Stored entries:
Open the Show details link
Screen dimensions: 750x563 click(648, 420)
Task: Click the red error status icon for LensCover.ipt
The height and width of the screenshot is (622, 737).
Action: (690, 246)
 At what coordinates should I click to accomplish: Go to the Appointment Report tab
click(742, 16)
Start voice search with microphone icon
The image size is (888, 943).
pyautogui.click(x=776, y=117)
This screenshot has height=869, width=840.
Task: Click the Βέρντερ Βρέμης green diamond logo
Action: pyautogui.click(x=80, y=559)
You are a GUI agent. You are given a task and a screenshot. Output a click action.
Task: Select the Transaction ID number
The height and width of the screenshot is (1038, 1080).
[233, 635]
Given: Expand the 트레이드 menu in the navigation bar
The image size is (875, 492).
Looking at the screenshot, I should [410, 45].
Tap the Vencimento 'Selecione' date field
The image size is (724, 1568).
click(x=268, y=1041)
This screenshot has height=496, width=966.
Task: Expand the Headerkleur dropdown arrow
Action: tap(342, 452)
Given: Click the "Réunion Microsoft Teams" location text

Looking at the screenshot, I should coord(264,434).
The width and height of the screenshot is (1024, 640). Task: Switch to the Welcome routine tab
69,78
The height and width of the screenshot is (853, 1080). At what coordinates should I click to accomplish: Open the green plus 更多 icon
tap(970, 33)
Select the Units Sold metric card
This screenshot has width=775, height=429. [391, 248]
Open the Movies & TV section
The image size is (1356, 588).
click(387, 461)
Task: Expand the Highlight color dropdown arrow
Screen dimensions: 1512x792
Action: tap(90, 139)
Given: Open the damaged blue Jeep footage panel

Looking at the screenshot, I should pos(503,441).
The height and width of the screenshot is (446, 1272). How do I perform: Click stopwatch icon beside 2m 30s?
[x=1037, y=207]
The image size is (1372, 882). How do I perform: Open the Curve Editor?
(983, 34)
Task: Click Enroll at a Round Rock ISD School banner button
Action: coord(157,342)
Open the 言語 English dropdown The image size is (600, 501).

▶ [ABOUT THIS TASK]:
From the line that contains "The image size is (724, 1568)." through the last line of the records above, copy every line exactly and leave out the rest.

▶ [EXERCISE RESPONSE]:
The image size is (724, 1568).
click(x=268, y=1041)
This screenshot has height=496, width=966.
Task: Expand the Headerkleur dropdown arrow
Action: tap(342, 452)
Given: Click the "Réunion Microsoft Teams" location text

Looking at the screenshot, I should coord(264,434).
The width and height of the screenshot is (1024, 640). Task: Switch to the Welcome routine tab
69,78
The height and width of the screenshot is (853, 1080). At what coordinates should I click to accomplish: Open the green plus 更多 icon
tap(970, 33)
Select the Units Sold metric card
This screenshot has width=775, height=429. [391, 248]
Open the Movies & TV section
The image size is (1356, 588).
click(387, 461)
Task: Expand the Highlight color dropdown arrow
Screen dimensions: 1512x792
Action: tap(90, 139)
Given: Open the damaged blue Jeep footage panel

Looking at the screenshot, I should pos(503,441).
The height and width of the screenshot is (446, 1272). How do I perform: Click stopwatch icon beside 2m 30s?
[x=1037, y=207]
The image size is (1372, 882). How do I perform: Open the Curve Editor?
(983, 34)
Task: Click Enroll at a Round Rock ISD School banner button
Action: coord(157,342)
Open the 言語 English dropdown The image size is (600, 501).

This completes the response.